Moderation Policy

Moderation in Agentarium is the smallest amount of human review that maintains trust. Most decisions are made by the automated conformance gate; humans only enter when judgment is required.

What the conformance gate does (no humans involved)

The gate runs on every submission and checks:

All required fields are present and non-empty.
Required-field content is substantive (no "n/a", "none", "tbd" placeholders).
The validation block has a non-trivial caveat — "none" is rejected.
Every tool the agent references in its prompt is registered and declared.
Declared tools are actually mentioned in the prompt (warning, not block).
The submitted record validates against agent.schema.json.
Guardrails are declared as discrete mechanisms, not as adjectives.
The author exists, has ORCID-verified status, and (for first-time authors) has an endorsement.

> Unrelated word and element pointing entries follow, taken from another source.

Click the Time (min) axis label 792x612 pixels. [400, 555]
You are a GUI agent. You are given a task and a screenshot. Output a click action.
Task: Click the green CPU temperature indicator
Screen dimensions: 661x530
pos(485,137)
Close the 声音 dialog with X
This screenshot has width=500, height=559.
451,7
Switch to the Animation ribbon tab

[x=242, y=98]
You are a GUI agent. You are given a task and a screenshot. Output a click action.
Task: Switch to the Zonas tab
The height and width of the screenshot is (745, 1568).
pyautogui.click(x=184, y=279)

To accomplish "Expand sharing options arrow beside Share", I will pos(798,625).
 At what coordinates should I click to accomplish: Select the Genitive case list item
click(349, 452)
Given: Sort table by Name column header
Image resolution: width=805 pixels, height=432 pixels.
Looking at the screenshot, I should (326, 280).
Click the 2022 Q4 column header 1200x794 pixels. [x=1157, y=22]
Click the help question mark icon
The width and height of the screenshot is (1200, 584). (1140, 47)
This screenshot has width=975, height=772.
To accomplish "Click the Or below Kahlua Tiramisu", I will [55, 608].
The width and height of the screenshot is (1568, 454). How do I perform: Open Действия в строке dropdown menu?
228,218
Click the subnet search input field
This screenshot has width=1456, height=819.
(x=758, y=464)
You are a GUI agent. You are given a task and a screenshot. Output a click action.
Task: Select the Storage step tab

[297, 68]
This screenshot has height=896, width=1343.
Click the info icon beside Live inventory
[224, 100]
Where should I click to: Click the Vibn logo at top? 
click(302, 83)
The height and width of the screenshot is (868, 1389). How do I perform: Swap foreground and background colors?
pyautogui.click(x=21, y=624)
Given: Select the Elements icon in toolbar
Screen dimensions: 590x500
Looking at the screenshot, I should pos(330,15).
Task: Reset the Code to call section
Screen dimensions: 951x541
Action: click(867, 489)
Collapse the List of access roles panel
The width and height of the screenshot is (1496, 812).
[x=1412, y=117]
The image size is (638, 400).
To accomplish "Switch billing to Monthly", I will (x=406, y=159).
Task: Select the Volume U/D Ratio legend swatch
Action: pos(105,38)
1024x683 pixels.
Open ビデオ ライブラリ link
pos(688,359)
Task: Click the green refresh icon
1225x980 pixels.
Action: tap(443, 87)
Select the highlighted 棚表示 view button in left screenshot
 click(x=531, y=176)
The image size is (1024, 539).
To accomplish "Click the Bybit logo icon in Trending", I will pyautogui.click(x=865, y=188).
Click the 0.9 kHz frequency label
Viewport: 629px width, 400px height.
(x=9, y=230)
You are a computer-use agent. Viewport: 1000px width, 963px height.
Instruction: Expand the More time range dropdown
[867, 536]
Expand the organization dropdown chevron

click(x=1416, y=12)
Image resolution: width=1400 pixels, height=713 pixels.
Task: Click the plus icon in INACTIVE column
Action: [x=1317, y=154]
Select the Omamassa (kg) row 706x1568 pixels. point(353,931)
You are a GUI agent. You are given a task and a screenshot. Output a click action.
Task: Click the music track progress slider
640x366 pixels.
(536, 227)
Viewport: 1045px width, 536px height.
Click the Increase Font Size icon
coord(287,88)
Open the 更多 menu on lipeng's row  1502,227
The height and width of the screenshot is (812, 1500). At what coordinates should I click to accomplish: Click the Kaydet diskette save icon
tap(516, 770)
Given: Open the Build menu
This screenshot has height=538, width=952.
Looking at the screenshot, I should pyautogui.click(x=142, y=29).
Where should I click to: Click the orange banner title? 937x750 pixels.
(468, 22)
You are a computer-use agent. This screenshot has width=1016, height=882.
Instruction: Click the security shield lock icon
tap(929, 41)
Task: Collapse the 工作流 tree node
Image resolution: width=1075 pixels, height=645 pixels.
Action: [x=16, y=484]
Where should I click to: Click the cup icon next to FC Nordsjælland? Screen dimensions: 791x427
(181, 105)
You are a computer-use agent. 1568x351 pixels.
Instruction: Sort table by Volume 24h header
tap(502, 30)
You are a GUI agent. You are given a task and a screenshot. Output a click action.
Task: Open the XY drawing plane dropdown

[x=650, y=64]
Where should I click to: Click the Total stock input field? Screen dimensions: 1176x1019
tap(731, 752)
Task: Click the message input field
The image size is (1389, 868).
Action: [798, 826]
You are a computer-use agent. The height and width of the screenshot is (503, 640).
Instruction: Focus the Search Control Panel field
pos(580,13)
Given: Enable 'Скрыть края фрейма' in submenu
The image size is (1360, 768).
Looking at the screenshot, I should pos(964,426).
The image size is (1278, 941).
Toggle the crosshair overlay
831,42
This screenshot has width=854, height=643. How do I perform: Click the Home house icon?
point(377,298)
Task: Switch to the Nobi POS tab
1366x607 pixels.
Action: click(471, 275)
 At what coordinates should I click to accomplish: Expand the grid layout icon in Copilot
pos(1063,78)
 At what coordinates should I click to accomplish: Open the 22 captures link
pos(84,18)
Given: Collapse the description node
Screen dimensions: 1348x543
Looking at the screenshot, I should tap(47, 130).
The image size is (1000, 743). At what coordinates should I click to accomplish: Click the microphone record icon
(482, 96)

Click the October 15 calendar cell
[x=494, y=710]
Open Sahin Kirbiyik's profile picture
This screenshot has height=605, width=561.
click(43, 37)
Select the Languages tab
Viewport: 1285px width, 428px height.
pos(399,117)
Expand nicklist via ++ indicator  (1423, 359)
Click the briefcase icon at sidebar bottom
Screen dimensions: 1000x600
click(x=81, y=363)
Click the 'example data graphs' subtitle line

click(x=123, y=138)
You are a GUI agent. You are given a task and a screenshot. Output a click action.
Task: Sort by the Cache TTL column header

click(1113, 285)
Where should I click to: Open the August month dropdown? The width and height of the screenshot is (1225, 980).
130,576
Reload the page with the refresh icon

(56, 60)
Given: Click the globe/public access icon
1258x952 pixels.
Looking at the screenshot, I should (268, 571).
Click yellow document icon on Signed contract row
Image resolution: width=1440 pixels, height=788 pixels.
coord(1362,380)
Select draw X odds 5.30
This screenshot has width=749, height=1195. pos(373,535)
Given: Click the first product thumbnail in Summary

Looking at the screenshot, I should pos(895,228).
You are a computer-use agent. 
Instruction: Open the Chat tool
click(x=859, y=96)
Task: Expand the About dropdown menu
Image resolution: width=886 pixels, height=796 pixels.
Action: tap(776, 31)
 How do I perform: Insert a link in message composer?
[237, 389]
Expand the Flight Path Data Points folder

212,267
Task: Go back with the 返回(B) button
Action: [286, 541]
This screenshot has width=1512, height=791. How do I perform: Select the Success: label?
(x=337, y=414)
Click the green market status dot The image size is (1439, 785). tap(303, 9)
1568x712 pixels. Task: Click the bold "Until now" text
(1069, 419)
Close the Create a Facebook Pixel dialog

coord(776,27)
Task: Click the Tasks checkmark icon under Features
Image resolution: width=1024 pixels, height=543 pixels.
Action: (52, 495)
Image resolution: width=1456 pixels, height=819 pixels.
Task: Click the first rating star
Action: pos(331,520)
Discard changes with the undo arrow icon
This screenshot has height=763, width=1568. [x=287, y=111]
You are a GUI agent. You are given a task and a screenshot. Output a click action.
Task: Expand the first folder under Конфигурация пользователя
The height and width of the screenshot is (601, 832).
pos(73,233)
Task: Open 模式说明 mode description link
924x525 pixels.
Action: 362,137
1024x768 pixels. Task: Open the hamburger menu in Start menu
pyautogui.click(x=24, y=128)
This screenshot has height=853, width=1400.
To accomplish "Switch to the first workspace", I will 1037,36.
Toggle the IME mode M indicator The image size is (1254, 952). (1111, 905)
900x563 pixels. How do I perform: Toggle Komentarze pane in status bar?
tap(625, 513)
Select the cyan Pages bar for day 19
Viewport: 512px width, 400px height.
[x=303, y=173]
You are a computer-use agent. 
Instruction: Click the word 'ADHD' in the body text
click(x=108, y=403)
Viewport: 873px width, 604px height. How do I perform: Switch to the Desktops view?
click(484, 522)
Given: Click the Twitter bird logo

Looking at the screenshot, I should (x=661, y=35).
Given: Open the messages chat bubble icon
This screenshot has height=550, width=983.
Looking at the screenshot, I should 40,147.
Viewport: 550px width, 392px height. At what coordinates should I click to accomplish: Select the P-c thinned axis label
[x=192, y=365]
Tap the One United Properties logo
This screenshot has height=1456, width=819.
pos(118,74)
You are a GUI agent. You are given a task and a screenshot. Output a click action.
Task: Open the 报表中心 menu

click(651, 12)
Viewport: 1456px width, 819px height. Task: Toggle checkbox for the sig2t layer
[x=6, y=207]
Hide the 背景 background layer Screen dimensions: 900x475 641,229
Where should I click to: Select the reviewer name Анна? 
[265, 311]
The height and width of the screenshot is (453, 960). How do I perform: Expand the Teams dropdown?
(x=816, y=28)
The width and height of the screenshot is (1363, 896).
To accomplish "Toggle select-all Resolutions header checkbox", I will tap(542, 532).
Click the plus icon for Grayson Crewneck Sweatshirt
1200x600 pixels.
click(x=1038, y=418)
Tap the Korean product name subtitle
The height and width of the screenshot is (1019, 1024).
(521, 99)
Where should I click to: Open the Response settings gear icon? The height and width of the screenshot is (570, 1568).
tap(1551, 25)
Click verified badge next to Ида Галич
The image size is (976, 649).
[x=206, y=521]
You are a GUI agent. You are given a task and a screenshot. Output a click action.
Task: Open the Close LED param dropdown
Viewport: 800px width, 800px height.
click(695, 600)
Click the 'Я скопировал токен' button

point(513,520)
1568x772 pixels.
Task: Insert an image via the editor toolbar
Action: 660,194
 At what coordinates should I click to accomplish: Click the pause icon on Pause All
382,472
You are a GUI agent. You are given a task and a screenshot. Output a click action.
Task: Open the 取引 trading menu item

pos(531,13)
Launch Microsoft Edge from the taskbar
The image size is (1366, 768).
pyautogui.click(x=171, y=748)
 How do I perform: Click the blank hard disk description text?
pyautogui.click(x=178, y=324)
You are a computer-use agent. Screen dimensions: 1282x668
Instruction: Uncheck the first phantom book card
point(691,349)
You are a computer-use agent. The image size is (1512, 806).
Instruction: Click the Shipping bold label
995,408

Submissions that fail the gate get specific error messages and never enter the human queue. Authors fix and resubmit.

Auto-approval matrix

Action	Auto-approved when	Human-reviewed when
Agent submission, endorsed author	Gate passes + tools resolve + on-topic domain	Borderline domain, manual flag
Agent submission, unendorsed author	Never	Endorsement first, then auto-flows
Tool registration, remote-query	Auth declared, schema valid, URL reachable	Borderline permission scope
Tool registration, local-action	Never	Always
Author withdrawal of own agent	ORCID match	Identity dispute
Agent supersession (replace own)	Same author + same concept_id	Cross-author supersession
Endorsement request	Never	Always one moderator
Public flag report	Never	Always (within 7 days)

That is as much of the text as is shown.